Moreover, even in cases where consumer demand for a product remains high, and producers have the ability to quickly expand production to meet that demand, it still may not be profitable for them to do so.
What matters to entrepreneurs in not simply consumer demand, but the ability to earn profit. Profit is the premium between the cost they pay for the factors of production against the price they obtain for the finished product.
Increased consumer demand for the finished good alone is not sufficient to entice investment. The cost of factors of production – which can include labor, capital goods and land – also plays a significant factor. And the costs for these factors of production are determined by the relative supply and demand for them. “The price necessary to call forth a non-specific factor is the highest price this factor can earn elsewhere – an opportunity cost. What it can attain elsewhere is basically determined by the state of consumer demand elsewhere,” wrote economist Murray Rothbard.
In other words, entrepreneurs compete with each other to buy (or rent) land, hire workers, build facilities, and so forth. If state government also enters this bidding competition, however, the price of certain factors of production will rise, raising the production costs for certain businesses. For instance, say the state bids up the price of concrete and steel and the wages of construction workers due to government spending on new highways and school buildings. These higher production costs may make business expansions that rely on these factors unprofitable in spite of heightened consumer demand.
But what of those cases in which entrepreneurs enjoy sustained increases in demand, and expanded production does remain profitable? One must still ask: profitable compared to what?
What sort of profit margins could the entrepreneur attain in other states? With higher tax rates in North Carolina compared to other states, costs of doing business may be more attractive elsewhere. Entrepreneurs could more profitably meet their consumers’ demand by moving to another state that doesn’t impose as high a taxation cost.
Notice too how the Justice Center article leaves out what factors actually cause consumer demand to increase (or fall).
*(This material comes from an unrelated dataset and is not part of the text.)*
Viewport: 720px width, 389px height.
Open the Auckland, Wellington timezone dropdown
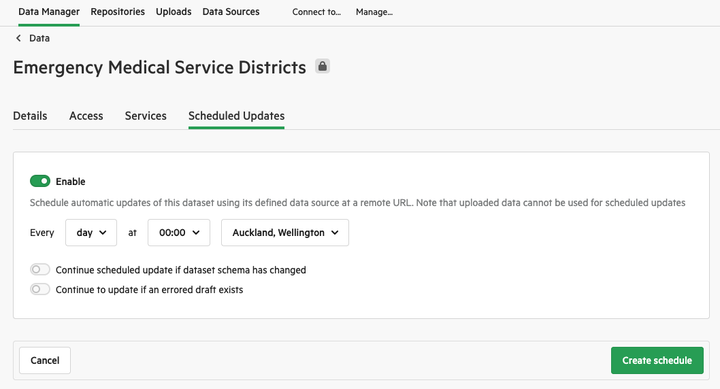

They pay no mind to the impact higher tax rates would have on consumer demand. Higher taxes penalize the decision to work and invest. As a result, we see less economic activity, which leads to less income. When consumers have less income, demand for goods falls.
“But higher amounts of ‘public investment’ means that government employees, contractors and welfare program recipients have more money to spend; that will increase consumer demand,” may be one leftist reply.
Rising demand by the recipients of taxpayer funds, however, only comes at the expense of falling demand by taxpayers who finance the rising government spending. The government’s forcible confiscation of wealth from some to give to others is a zero sum game. More realistically, however, it has a negative net affect when factoring in the negative incentives at play via the higher tax rates needed to facilitate this forced transfer.
Finally, there is the blatant hypocrisy found in the ludicrous statement: “And without rising demand no business will hire – no matter how big a tax cut they get.”
Maybe these folks should ask the solar and Hollywood production industries about how profitable tax cuts can be. For years, we’ve been reminded that the state’s solar tax credit “has generated a solar power boom that has created jobs.” Meanwhile, we have also been warned that without the film production tax credit “film and video production can and will move elsewhere.”
No mention of consumer demand, only taxes. Apparently “cutting taxes” for these industries created plenty of jobs – in those industries.
Are these leftists so blinded that they don’t see the blatant hypocrisy of claiming “tax cuts don’t help” while insisting that solar and film production industries will die without their targeted tax cuts?